Further reading
- Goodfellow, Bengio, and Courville, Deep Learning (MIT Press, 2016). Chapters 6--8 cover MLPs, optimisation, and regularisation in detail.
- Bishop, Pattern Recognition and Machine Learning (Springer, 2006). Chapter 5 derives backpropagation cleanly.
- Russell and Norvig, Artificial Intelligence: A Modern Approach (4th ed., 2020). Chapters 21--22 cover learning from a unified perspective.
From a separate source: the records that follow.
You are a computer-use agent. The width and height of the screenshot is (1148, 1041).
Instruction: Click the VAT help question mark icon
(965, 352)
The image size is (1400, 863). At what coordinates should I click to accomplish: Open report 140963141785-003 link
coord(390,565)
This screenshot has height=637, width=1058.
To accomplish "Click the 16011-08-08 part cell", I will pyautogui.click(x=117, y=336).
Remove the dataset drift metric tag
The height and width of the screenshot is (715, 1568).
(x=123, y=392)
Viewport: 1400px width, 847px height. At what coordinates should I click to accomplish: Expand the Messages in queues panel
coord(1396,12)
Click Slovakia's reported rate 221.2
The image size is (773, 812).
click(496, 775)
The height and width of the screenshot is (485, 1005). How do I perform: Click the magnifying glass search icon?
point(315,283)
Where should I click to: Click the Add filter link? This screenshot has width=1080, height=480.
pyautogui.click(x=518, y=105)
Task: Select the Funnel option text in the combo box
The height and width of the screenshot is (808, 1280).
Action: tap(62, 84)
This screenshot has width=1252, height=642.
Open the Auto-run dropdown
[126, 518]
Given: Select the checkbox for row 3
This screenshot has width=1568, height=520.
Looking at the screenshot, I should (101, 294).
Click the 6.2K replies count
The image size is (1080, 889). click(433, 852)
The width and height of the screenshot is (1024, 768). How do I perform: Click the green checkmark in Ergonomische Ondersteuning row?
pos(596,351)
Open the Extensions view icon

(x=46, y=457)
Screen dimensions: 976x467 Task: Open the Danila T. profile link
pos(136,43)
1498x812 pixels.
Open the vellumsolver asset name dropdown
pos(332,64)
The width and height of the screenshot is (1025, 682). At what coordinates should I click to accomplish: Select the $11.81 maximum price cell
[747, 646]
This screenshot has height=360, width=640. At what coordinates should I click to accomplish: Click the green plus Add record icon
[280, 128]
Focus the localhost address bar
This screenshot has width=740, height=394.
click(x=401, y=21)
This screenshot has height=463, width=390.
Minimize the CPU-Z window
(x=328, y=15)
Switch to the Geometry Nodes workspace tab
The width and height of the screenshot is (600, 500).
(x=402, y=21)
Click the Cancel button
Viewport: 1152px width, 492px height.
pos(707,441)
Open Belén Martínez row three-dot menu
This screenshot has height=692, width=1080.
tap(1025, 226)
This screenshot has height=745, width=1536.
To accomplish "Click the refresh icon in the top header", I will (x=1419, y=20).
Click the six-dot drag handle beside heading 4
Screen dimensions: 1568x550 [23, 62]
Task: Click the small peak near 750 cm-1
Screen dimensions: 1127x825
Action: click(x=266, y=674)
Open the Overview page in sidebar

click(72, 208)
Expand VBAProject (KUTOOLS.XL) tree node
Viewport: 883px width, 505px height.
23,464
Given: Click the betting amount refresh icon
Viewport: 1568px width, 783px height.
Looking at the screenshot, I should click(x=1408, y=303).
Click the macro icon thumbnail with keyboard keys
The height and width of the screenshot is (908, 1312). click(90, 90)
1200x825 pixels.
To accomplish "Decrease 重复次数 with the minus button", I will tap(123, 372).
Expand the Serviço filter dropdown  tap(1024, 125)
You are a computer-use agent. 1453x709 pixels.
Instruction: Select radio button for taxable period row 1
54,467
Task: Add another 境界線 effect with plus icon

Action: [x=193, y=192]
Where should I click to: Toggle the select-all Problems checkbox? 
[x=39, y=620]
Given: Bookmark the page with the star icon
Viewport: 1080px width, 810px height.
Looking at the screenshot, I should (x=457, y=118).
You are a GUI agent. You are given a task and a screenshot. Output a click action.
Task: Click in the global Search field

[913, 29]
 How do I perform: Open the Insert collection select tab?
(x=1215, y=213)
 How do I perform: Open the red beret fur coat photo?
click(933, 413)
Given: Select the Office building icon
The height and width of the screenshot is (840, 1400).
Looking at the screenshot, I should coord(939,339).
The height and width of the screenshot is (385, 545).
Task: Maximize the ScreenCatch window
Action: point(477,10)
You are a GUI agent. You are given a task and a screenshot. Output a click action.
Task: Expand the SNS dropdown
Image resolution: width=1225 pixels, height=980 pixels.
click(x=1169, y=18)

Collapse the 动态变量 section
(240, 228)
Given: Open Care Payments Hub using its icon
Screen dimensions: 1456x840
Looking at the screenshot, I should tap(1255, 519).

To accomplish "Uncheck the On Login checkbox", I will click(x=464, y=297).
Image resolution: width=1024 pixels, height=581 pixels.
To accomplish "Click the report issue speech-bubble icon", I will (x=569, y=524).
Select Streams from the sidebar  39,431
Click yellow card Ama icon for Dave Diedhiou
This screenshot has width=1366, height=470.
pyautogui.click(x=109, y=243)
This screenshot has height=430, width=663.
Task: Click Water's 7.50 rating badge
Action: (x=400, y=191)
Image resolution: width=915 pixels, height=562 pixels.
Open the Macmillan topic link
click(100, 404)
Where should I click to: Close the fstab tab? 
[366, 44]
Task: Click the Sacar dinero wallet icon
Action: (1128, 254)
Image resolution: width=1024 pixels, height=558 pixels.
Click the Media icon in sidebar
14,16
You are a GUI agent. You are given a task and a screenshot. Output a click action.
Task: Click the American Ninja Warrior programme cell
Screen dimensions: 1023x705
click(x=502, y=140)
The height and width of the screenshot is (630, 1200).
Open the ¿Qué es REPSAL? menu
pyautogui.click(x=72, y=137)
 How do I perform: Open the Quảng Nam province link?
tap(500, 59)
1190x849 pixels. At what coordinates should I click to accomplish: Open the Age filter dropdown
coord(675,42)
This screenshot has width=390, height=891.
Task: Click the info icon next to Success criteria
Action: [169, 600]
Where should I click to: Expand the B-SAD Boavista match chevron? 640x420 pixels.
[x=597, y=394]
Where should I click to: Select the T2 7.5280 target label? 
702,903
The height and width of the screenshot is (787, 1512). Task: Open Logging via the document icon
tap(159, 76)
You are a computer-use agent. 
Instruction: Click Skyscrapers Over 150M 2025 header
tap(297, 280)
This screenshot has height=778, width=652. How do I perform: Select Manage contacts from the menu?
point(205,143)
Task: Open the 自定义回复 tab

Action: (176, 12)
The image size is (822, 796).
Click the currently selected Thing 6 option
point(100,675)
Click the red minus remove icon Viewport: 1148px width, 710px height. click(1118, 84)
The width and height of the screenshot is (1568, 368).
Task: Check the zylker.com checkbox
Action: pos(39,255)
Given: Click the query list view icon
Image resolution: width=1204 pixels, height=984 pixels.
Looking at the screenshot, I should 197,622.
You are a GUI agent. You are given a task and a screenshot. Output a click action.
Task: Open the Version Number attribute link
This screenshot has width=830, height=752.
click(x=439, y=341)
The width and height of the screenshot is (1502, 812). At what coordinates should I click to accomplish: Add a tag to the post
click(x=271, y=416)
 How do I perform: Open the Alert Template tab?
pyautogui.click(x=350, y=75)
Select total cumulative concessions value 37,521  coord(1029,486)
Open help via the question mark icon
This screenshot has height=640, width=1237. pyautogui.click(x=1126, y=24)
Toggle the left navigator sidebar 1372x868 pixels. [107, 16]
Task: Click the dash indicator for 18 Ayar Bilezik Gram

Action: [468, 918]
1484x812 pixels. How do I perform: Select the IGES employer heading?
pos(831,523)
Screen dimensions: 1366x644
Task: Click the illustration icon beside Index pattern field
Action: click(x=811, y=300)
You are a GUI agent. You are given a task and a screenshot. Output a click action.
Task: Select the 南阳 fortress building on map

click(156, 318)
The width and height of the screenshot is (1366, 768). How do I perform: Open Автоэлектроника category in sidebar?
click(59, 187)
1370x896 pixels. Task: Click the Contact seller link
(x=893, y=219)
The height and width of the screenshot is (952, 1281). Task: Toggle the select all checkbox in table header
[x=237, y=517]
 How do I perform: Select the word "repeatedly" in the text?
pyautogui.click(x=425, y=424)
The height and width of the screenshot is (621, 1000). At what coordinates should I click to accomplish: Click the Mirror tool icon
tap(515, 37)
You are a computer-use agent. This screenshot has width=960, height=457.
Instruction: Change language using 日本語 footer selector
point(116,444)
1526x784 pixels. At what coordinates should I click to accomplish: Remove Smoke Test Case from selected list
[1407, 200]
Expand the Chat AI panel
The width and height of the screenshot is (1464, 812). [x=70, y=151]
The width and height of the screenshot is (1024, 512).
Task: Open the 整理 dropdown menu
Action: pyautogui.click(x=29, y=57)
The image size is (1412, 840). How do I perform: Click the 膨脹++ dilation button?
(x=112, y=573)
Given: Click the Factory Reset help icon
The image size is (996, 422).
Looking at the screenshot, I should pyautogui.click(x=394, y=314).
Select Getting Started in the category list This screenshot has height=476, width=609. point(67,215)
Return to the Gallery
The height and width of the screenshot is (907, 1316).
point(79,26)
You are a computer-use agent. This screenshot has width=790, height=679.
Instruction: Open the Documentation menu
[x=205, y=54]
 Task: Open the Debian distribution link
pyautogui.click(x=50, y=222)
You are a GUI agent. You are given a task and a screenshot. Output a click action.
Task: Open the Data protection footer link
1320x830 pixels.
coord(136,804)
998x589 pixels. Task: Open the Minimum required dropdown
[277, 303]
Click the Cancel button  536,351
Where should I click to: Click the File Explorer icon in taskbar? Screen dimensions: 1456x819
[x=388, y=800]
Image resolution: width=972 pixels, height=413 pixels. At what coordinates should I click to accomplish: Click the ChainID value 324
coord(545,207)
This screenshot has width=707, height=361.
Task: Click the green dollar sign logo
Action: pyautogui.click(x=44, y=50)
- Karpathy's micrograd and makemore video lectures: the clearest introduction to autograd from scratch.
- He et al. (2016), Ioffe and Szegedy (2015), Vaswani et al. (2017): three landmark papers whose ideas (residual connections, batch normalisation, attention) underlie almost every modern deep network.
- Loshchilov and Hutter (2019), Decoupled Weight Decay Regularization (the AdamW paper). The single best reference for understanding why Adam and L2 are not interchangeable.
- Smith (2017), Cyclical Learning Rates for Training Neural Networks. The learning-rate finder, in print.
The neural-network toolkit assembled here is the basis for the rest of the book. Whatever flavour of model you encounter, the same primitives apply: a parameterised function, a loss, a gradient, an optimiser, and a way to keep training stable and well-regularised. The remaining chapters add domain-specific structure (convolutions for images, attention for sequences, sampling for generation), but the spine is the one we have built.